Speaking at last week's joint meeting, District 65 board member Sergio Hernandez he hoped that those who have gotten involved with the district as part of a push for reopening during the coronavirus pandemic would remain involved.
"I know we have a lot of parents who are very upset, and rightfully so, and as I am, for not being able to come back to school and have our kids back in school. And I know at D-65 we started a hybrid model," Hernandez said. "But [although] many of us in the community who, again, want our schools to open right away and open up fully, there's an equal amount of folks who don't have the time to tell us that they are deathly afraid to send their children back to school. And these are people of color. These are folks who are working out there, and who, again, are serving our community in grocery stores or the laundromats, who are nurses, who, again, are seeing this with their own eyes, who have lost loved ones because they're forced to work for our comfort, and to make our communities comfortable and our lives comfortable.
"So when I hear folks out there and [who] sent us these emails and messages around how their children are suffering, and again, I have been through that suffering prior to the COVID," he continued. "Black and brown communities and poor white communities have gone through an economic pandemic, a pandemic of lacking access to proper health care, a pandemic of structural racism that has cut access to them to opportunities, so again, what people are feeling, if this may be a new feeling to you, for a lot of us, this is something that we've been feeling for generations."
Speaking last month in a video message to the school community, Witherspoon said his administration was doing everything in its power to secure vaccines for district staff and working to review the newly released CDC school reopening guidelines.

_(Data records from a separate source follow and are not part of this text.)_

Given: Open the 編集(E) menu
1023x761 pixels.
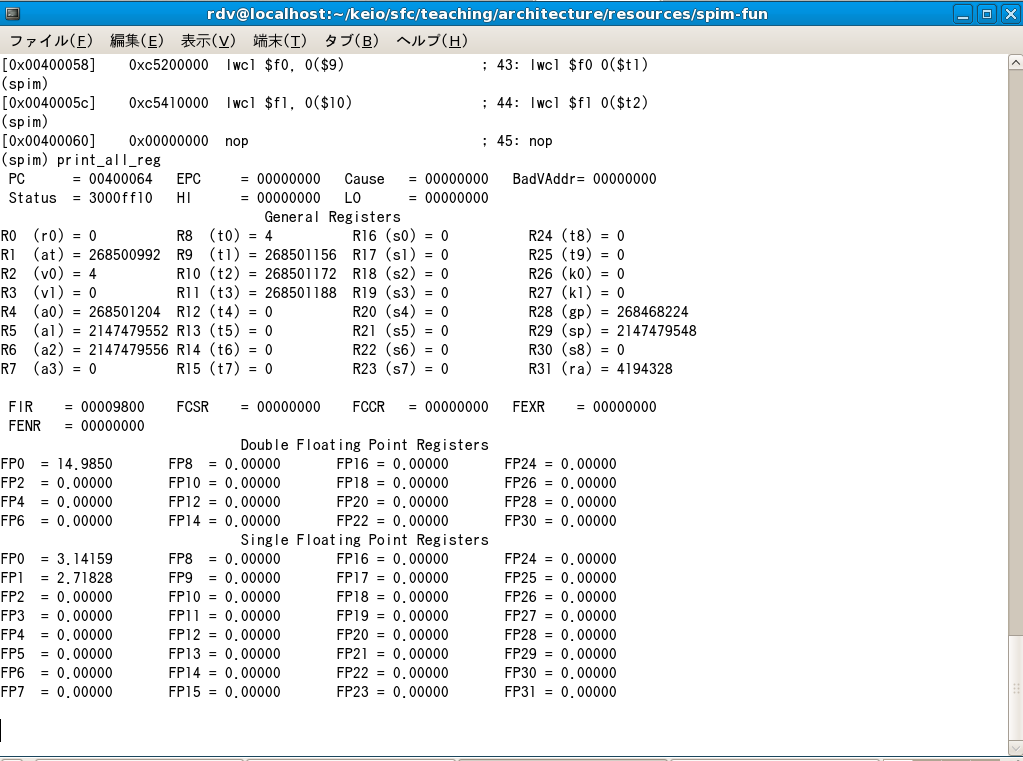Looking at the screenshot, I should click(136, 41).
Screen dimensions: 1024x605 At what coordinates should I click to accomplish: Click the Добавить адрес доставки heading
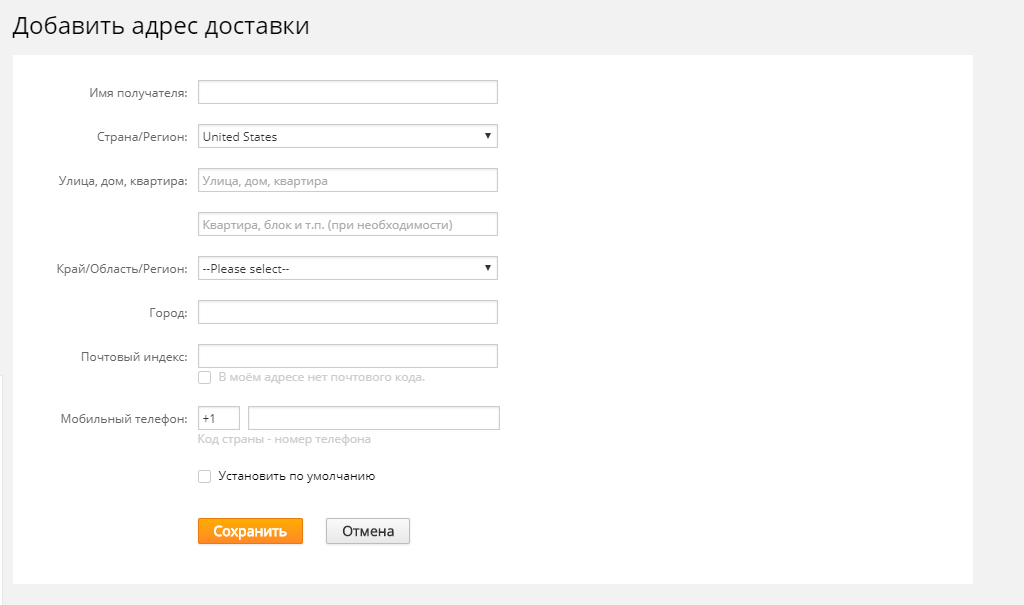pyautogui.click(x=160, y=27)
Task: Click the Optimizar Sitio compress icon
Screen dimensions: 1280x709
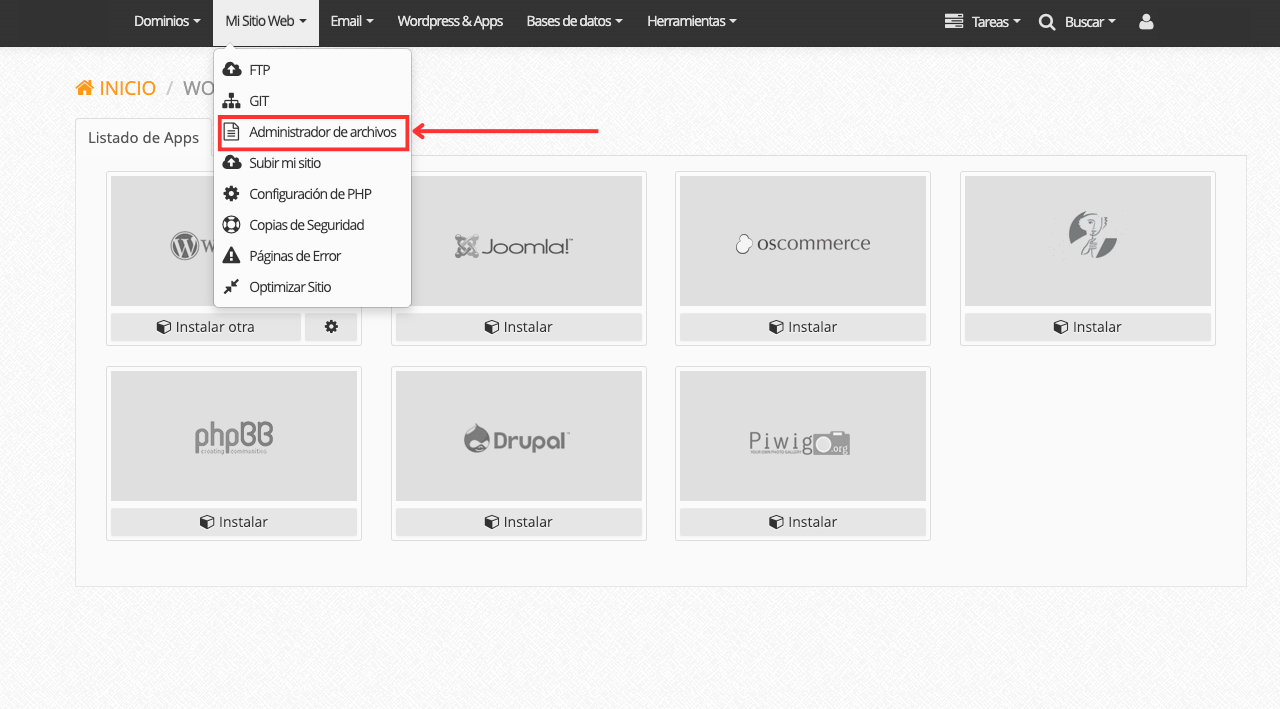Action: click(x=231, y=287)
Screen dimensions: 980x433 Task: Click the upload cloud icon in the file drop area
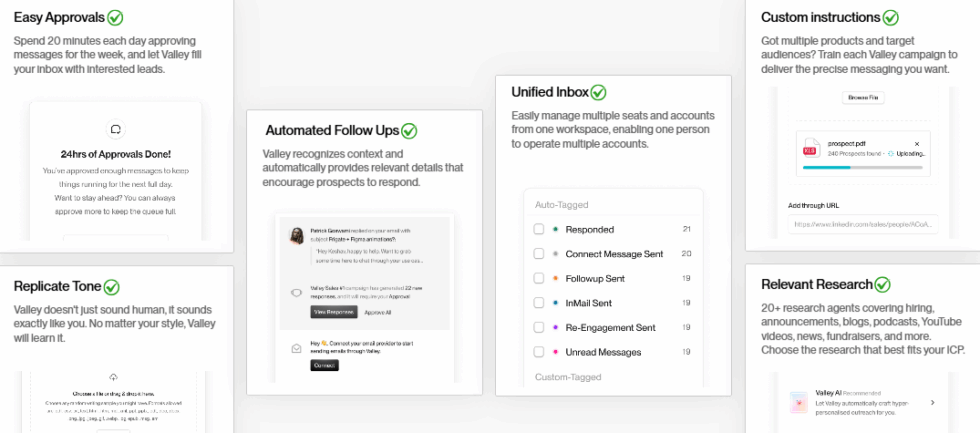coord(114,377)
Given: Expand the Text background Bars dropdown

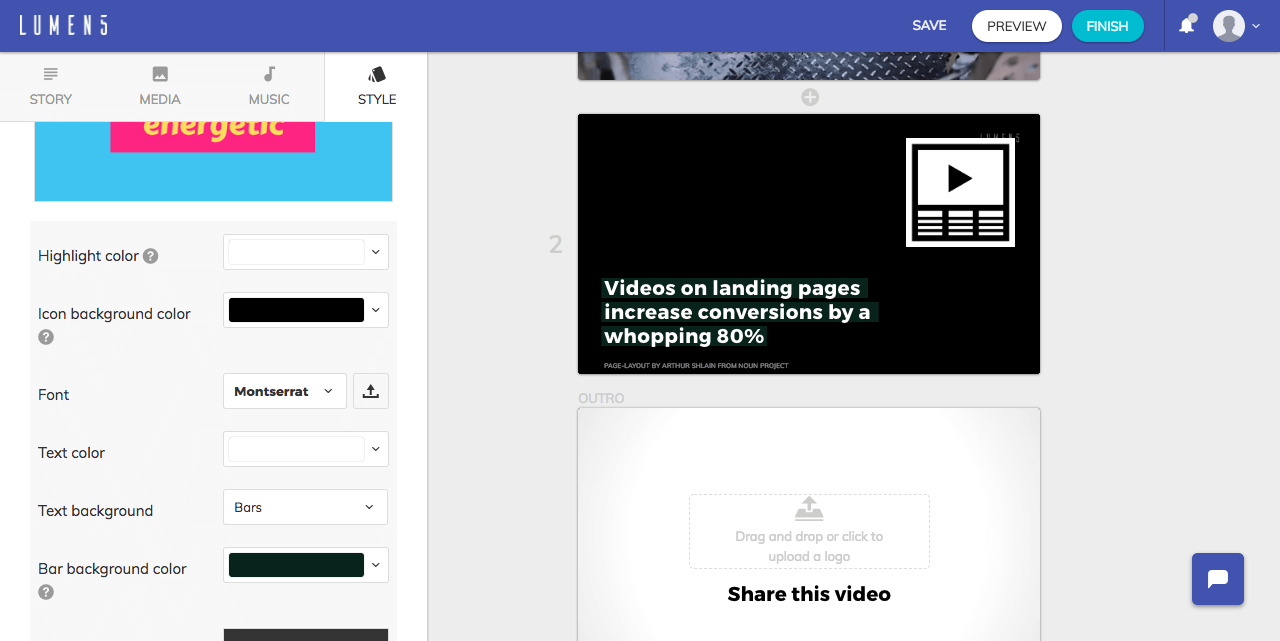Looking at the screenshot, I should point(305,507).
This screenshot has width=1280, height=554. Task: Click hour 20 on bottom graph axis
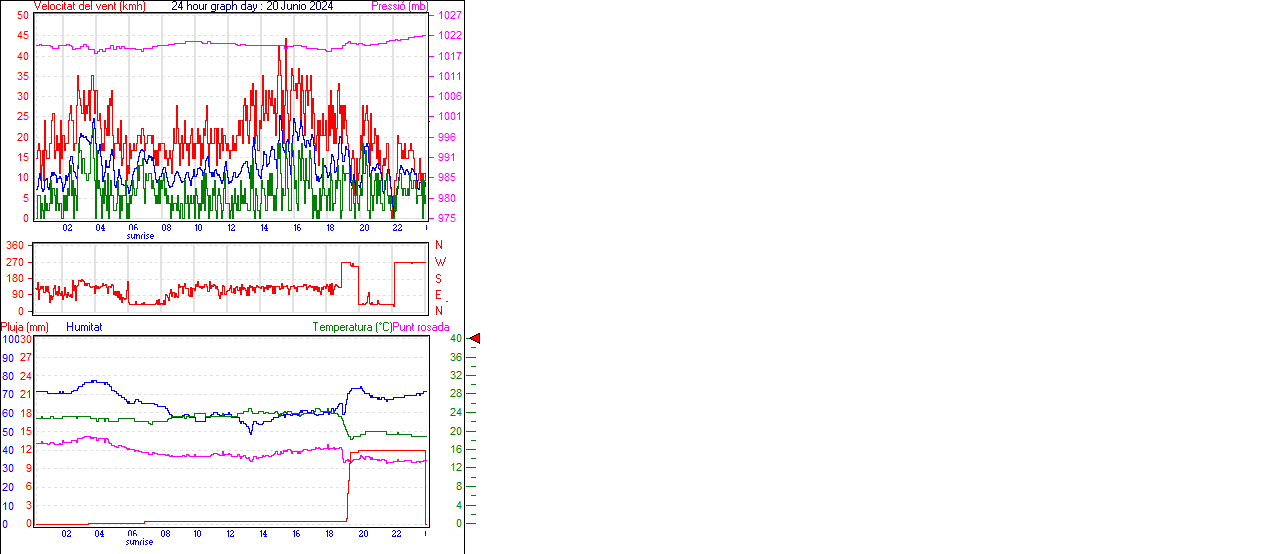pos(364,533)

"We are very much looking at how they apply to ETHS, but we also are very much into making sure we get it right — we get it right for our school, and for our employees," Witherspoon said. "I will emphasize something that I just need to say again that is very important to me: 52 percent of our employees are non-white. Non-white people in this country are contracting this virus 1.4 to 1.7 times more than white people, and they are dying at a rate of 2.8 times more than white people. For me, and for ETHS, being able to get our employees vaccinated is critical."